First, it may be that you have a child whose first response to anything new is an emphatic “no” or perhaps a dramatic scream of bloody murder–it doesn’t matter whether it is mini-golf or a scheduled visit to a therapist. But given some time, he will come around when he senses you are not going to give up. So time and a clear parental directive is what is needed for the child to wrap his head around this new turn of events. Even though an anxious child’s first reaction to a suggestion to do something different might always be a “no”,  often she can end up going to the birthday party and having fun. But sometimes  that doesn’t happen, so of course, we also want to take the time to see if there are some specific concerns we didn’t know about.

Second, the problem may be that it just feels too hard to talk about those anxious feelings. For some children the concern may be that talking about their fears will make them more real or make them come true. This may be a reflection of the magical thinking that can color children’s mental processes. Saying something out loud, they fear, will somehow make the fear more likely to happen. Even adults will sometimes say “don’t say that,” as if silence offers some protection. Another way in which it may be hard to tolerate talking about worries is that some children are extremely self-conscious and tolerating any attention is rather painful.  Or it may be that your child is just very emotionally reactive for any number of reasons, and tolerating any feelings is very hard. And for this type of child, any new situation needs to be introduced slowly so they can build their tolerance or capacity to deal with it.

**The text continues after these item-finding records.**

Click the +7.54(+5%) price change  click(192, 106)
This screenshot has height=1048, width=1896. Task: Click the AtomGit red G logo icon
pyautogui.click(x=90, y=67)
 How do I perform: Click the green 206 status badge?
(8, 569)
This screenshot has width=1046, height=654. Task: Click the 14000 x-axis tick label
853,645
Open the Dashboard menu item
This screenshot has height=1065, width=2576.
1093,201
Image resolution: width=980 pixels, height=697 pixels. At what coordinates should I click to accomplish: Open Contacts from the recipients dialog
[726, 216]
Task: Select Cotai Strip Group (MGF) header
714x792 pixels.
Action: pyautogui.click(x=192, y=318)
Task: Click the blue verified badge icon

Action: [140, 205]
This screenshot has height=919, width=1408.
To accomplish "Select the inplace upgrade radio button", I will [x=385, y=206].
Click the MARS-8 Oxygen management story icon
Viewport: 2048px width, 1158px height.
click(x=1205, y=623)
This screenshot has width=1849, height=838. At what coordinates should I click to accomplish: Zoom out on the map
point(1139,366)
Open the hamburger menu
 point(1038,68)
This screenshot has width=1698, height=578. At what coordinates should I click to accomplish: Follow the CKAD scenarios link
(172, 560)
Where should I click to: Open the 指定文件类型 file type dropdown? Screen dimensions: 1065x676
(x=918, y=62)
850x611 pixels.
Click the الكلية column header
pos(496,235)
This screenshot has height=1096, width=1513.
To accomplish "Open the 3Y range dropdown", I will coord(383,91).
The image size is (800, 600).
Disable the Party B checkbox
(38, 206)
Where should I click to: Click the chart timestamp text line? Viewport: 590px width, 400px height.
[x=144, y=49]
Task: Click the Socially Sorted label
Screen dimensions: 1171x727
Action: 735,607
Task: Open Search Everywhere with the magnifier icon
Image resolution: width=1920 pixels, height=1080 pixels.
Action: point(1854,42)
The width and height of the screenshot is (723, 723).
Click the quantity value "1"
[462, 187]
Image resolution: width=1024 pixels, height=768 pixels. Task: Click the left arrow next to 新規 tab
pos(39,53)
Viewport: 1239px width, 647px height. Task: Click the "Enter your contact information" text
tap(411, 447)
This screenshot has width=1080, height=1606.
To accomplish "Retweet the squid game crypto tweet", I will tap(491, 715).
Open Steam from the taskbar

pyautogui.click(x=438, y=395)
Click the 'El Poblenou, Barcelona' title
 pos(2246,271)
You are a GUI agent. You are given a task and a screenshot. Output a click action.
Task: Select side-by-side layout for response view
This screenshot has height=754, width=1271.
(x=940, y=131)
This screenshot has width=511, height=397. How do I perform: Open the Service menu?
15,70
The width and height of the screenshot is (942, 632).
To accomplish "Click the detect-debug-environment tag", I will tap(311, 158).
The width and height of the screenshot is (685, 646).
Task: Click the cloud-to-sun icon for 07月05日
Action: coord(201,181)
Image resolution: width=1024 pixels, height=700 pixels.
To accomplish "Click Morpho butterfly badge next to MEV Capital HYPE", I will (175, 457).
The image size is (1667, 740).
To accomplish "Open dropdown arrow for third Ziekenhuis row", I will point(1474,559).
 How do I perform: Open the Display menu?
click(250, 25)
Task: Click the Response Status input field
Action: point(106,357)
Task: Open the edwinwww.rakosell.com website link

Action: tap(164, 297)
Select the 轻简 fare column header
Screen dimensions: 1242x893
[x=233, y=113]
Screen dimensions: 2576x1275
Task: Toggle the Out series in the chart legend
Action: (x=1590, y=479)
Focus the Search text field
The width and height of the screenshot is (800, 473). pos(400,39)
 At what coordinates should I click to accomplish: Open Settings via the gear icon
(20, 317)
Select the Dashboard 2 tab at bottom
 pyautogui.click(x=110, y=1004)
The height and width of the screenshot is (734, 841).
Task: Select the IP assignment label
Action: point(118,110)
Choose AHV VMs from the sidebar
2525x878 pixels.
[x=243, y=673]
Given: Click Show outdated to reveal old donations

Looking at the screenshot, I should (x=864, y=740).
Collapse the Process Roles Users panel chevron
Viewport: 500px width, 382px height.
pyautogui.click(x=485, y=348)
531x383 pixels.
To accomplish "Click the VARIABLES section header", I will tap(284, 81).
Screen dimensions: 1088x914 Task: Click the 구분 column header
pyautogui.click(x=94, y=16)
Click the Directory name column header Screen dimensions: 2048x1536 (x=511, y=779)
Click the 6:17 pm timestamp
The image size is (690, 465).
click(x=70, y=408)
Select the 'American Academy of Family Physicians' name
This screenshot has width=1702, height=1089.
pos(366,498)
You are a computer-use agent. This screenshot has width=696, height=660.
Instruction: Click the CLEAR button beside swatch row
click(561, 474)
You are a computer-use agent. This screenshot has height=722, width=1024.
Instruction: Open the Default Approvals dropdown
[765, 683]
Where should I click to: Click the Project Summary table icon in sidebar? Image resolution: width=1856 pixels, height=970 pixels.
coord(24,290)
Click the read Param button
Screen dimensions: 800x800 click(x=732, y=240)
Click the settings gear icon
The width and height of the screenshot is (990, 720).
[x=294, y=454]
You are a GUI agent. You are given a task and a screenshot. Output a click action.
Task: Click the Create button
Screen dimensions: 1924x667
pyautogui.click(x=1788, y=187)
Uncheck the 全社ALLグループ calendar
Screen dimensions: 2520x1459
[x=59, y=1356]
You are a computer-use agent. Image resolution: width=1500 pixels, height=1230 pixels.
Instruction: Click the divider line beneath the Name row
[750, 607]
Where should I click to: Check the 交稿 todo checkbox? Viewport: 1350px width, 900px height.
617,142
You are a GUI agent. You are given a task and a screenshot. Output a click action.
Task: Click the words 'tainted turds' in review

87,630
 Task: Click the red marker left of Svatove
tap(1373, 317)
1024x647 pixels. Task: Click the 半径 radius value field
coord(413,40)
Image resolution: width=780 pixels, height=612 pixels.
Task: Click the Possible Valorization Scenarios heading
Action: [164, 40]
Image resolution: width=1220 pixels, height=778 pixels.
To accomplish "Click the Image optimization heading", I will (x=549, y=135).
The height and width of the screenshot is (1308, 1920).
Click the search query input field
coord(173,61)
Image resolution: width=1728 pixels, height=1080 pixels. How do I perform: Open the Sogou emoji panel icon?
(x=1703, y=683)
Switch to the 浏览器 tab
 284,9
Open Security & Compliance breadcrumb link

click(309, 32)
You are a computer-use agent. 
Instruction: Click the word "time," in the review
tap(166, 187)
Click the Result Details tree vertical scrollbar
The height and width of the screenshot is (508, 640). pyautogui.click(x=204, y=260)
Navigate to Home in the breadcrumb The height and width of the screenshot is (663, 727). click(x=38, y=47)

Third, if your child shows little motivation to change or to deal with an obvious problem, it may be that you have been too helpful and accommodating. It is only natural as a parent, when your child is in distress, to want to provide comfort and reassurance. And if your child is screaming bloody murder, it may feel a lot easier just to give in to whatever is demanded.  However, if things are too easy and comfortable at home, the anxious avoidance is powerfully reinforced. And then there is little incentive for the child to get out of her comfort zone and challenge herself. Accommodation to anxious behavior can take many forms, from indulging a child’s need for  reassurance,  to buying excessive amounts of soap for a child with germ concerns, or not making them go to school. And because it runs against our natural inclination not to provide comfort to our distressed children, most parents of anxious children have done some reinforcing of anxiety by being overly helpful. However, that does not mean giving free rein to the feelings of impatience or irritation that having an anxious child can create. Yes it is pretty frustrating for your child to have a temper tantrum just because you need to go to a clothing store. But that doesn’t mean that a get tough policy (“we have had enough of your games!”) is appropriate or effective. In fact it will probably make things worse because in the potential power struggle that follows, the real point of mastering anxiety gets lost in the midst of a parent-child battle of wills. Rather, think in incremental terms of how to decrease your accommodating actions, so that the child can adapt slowly, not losing sight of the purpose of this change, which is to help him/her be less limited by anxiety.